Mohammad Saber Arab has spent more time sitting in the culture-minister hot seat than anyone else since January 2011. What is the professor of modern Arab history’s vision for the Egyptian cultural scene? He was recently interviewed by Ahram Weekly:
The only time interviewer Nevine el-Aref’s tone seemed to get at all confrontational was when she stated: “Some say the Ministry of Culture did not play a role in improving the image of the interim government abroad after 30 June.”
Unfortunately, Arab did not roll his eyes and say that the current Ministry of Culture has more important tasks than PR.
Instead, Arab argues that the ministry has worked hard to to dialogue with foreign embassies “concerning Egypt’s political situation and that what happened was not a coup but the nation’s desire.” The new-old culture minister was one of many who marched on July 26.
In terms of making contemporary Egypt more workable for artists and authors — and making more art accessible to the public — Arab noted that, generally, things will go on as before: the state cultural prizes will be granted in August (it’s not clear where the 7 million is coming from, but the prizes will be granted), and other big-ticket events — such as the Cairo Film Festival, the Cairo International Book Fair, and the restoration of the National Theatre in Ataba — will go forward.
Saber Arab also said that he and artists involved in the summer sit-in “agreed to hold in September a conference to discuss the future of culture in Egypt.” It doesn’t sound particularly promising, although who knows, perhaps energy from the sit-in and the takeover of Akhbar al-Adab will continue. Saber Arab said of the conference:
All intellectuals, artists, filmmakers, actors, poets, novelists and writers will gather in September at the Supreme Culture Council in a conference to discuss the future of culture during the next two decades and how to face the challenges of the new Egypt. ….

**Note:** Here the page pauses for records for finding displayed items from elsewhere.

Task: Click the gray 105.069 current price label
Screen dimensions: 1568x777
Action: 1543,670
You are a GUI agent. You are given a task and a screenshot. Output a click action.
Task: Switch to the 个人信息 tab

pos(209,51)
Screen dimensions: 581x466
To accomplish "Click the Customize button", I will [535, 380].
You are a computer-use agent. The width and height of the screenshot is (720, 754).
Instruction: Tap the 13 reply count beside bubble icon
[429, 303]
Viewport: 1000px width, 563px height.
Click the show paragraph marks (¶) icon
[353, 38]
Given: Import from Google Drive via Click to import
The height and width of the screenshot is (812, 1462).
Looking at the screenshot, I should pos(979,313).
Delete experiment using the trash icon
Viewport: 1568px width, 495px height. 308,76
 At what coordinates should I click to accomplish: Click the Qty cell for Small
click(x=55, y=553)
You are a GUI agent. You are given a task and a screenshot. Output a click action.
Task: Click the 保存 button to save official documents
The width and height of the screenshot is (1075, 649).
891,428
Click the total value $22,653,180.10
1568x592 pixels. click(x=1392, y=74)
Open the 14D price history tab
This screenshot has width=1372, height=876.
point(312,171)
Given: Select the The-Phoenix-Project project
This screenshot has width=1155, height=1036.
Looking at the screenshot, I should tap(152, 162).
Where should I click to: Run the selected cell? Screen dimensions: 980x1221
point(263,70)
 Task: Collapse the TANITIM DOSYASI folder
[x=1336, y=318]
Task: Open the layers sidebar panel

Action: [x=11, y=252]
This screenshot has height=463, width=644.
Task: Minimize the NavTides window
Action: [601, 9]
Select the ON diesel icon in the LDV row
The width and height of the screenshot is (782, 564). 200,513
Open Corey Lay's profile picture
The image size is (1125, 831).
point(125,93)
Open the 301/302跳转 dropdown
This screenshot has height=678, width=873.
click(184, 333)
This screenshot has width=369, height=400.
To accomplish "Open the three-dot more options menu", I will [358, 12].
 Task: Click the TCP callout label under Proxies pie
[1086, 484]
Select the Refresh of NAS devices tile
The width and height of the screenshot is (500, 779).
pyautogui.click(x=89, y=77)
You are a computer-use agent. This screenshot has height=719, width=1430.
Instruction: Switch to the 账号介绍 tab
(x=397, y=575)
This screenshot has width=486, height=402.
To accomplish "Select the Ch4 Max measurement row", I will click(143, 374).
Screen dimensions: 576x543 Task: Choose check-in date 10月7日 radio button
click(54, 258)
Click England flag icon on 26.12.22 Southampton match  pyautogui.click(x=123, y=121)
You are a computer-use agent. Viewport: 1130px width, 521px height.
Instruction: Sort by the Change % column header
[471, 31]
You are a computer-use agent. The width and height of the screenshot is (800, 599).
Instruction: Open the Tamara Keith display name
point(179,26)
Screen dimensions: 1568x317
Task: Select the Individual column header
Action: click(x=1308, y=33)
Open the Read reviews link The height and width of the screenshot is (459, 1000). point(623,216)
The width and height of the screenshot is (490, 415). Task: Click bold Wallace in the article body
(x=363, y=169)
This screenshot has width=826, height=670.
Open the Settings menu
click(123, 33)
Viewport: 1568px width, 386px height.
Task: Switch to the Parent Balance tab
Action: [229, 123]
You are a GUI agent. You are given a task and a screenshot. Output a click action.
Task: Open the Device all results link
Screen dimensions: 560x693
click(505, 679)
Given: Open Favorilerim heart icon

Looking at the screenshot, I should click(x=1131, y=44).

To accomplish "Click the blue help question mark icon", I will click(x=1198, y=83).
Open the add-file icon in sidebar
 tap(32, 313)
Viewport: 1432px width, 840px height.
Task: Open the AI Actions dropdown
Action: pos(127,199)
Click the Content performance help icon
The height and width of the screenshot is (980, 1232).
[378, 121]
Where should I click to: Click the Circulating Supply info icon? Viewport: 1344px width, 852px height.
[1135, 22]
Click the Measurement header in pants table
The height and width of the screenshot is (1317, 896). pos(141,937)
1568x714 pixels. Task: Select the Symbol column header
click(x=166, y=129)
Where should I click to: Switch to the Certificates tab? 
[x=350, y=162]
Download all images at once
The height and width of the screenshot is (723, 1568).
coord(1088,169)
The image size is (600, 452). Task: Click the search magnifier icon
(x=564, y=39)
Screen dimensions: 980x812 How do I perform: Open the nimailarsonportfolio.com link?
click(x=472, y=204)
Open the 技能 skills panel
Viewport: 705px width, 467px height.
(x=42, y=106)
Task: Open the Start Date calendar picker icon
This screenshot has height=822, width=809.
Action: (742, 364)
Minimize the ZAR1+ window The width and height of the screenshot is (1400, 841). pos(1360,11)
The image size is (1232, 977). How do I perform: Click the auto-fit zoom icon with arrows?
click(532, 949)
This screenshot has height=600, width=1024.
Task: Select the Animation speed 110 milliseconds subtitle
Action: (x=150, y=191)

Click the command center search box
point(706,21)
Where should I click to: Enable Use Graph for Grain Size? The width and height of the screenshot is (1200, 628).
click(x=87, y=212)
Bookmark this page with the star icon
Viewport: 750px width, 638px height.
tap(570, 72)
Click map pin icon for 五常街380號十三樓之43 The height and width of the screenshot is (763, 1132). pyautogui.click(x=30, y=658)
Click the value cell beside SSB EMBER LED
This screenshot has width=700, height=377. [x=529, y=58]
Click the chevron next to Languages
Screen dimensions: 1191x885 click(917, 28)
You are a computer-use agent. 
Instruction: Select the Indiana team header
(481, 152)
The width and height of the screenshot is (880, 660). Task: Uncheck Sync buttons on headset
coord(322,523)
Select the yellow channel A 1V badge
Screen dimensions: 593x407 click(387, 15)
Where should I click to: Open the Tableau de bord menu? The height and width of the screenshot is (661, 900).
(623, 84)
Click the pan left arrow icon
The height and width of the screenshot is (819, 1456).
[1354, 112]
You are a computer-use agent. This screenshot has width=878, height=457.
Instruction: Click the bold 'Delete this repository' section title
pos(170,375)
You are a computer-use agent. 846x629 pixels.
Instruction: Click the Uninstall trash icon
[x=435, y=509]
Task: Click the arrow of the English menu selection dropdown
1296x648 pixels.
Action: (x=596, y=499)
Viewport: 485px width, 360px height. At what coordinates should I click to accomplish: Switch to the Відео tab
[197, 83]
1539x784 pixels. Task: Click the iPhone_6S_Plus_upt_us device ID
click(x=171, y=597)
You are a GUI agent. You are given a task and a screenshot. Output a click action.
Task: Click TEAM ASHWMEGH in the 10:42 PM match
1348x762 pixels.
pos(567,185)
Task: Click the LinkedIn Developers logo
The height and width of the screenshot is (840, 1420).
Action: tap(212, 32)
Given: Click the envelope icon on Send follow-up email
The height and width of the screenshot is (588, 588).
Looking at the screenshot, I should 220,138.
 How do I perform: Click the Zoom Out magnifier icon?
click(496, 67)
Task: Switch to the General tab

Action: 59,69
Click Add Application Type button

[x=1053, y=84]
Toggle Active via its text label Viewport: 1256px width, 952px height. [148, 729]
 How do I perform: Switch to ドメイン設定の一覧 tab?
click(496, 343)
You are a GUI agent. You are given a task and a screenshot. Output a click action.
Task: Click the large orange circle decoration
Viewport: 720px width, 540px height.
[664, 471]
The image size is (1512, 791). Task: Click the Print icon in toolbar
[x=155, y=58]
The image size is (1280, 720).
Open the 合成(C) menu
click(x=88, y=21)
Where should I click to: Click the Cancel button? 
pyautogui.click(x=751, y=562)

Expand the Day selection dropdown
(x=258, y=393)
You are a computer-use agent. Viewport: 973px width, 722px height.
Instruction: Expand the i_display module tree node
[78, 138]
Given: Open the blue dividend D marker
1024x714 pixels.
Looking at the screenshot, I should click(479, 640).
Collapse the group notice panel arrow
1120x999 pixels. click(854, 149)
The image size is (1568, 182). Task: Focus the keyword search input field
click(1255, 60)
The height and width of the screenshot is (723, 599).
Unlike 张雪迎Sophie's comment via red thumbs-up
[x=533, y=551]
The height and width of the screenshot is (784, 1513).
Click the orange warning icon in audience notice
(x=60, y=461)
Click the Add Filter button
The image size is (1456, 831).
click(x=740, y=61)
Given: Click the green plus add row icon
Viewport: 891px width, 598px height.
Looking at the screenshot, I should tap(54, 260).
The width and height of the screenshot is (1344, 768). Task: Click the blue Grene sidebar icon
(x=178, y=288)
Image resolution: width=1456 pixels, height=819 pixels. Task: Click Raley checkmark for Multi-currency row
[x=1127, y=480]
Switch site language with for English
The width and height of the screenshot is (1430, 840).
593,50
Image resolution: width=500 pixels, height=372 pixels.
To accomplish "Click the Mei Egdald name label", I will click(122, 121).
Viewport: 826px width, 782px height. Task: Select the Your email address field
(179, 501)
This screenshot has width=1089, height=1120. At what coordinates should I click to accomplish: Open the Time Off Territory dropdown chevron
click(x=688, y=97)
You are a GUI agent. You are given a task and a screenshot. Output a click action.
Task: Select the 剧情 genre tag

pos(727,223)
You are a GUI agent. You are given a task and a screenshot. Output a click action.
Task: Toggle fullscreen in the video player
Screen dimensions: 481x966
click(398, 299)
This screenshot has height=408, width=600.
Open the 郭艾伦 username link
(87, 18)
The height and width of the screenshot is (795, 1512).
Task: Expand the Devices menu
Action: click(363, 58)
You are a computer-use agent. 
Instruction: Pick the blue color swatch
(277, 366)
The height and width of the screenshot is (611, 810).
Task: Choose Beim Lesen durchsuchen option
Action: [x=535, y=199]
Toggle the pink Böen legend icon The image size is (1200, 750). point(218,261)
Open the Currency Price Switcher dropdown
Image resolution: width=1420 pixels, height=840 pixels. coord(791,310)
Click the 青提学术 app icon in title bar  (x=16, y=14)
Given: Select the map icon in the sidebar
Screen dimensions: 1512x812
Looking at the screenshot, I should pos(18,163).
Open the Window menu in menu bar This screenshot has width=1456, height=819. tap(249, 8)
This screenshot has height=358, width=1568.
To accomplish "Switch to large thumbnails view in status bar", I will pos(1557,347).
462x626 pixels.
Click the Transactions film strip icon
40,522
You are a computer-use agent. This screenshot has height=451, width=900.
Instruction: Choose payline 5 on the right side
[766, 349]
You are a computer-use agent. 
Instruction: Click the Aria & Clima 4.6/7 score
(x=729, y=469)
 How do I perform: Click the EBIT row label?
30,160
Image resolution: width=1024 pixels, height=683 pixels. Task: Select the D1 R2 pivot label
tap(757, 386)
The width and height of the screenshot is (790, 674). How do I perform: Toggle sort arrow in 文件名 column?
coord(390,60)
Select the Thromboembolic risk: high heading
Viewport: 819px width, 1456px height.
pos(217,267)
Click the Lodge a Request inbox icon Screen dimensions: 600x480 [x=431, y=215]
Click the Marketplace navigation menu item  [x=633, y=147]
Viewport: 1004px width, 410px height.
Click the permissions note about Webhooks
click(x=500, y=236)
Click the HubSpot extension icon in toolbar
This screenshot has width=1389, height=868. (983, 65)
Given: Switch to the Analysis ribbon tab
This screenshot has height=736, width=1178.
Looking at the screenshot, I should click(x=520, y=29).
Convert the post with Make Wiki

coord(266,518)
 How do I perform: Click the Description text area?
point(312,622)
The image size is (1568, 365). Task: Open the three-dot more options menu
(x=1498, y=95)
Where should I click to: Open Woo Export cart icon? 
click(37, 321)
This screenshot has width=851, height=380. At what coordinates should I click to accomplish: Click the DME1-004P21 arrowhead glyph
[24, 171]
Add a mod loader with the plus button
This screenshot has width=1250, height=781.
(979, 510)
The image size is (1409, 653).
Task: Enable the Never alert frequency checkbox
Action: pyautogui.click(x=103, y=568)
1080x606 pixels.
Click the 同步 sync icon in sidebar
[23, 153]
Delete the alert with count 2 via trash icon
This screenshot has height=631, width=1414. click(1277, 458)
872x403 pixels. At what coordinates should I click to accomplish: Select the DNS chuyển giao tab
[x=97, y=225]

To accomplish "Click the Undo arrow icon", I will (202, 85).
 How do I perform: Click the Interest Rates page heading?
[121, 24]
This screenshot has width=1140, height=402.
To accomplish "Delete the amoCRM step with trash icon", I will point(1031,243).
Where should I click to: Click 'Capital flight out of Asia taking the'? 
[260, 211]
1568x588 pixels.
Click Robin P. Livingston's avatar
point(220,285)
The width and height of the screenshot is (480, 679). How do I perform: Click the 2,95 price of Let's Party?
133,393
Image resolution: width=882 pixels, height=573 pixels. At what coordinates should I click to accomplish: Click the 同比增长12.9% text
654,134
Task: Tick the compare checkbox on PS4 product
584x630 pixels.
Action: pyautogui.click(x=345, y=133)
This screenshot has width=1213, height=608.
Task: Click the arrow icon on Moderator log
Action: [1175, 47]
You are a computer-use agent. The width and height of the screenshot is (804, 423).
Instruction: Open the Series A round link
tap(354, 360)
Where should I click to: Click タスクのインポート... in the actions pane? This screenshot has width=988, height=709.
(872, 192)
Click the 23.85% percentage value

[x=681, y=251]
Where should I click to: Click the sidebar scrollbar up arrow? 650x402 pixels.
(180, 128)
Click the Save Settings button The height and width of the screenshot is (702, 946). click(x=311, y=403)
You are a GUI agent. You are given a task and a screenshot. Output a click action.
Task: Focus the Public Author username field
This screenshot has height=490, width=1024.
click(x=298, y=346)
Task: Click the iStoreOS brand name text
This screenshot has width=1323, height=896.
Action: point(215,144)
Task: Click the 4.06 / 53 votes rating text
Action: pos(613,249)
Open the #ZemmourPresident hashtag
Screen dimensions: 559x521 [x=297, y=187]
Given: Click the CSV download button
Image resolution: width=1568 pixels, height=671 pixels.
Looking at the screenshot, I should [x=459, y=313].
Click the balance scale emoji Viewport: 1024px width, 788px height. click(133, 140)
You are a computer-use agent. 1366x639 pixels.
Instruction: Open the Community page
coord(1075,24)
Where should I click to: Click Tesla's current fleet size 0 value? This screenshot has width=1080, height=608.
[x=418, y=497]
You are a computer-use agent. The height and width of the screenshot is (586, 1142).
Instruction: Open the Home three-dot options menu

The conference will draw up a plan and a vision of Egypt’s culture future, which in turn would be introduced to the government for discussion after which all the ministries will work to implement the country’s cultural programme.
Arab further said of his vision: “The ministry is not an educational school. It is not a factory to produce creators but puts them on the right track to the future.” (Bold mine.)
Of course, doubts have been raised in the past — novelist Sonallah Ibrahim cast some doubt on the worth of these prizes when he spectacularly rejected one in 2003, and, earlier this year, novelist Ezzedine Choukri Fishere tweeted to ArabLit, “It is a neopatrimonial system with little to do with literature. Can’t be reformed; too many vested interests. Better gone.”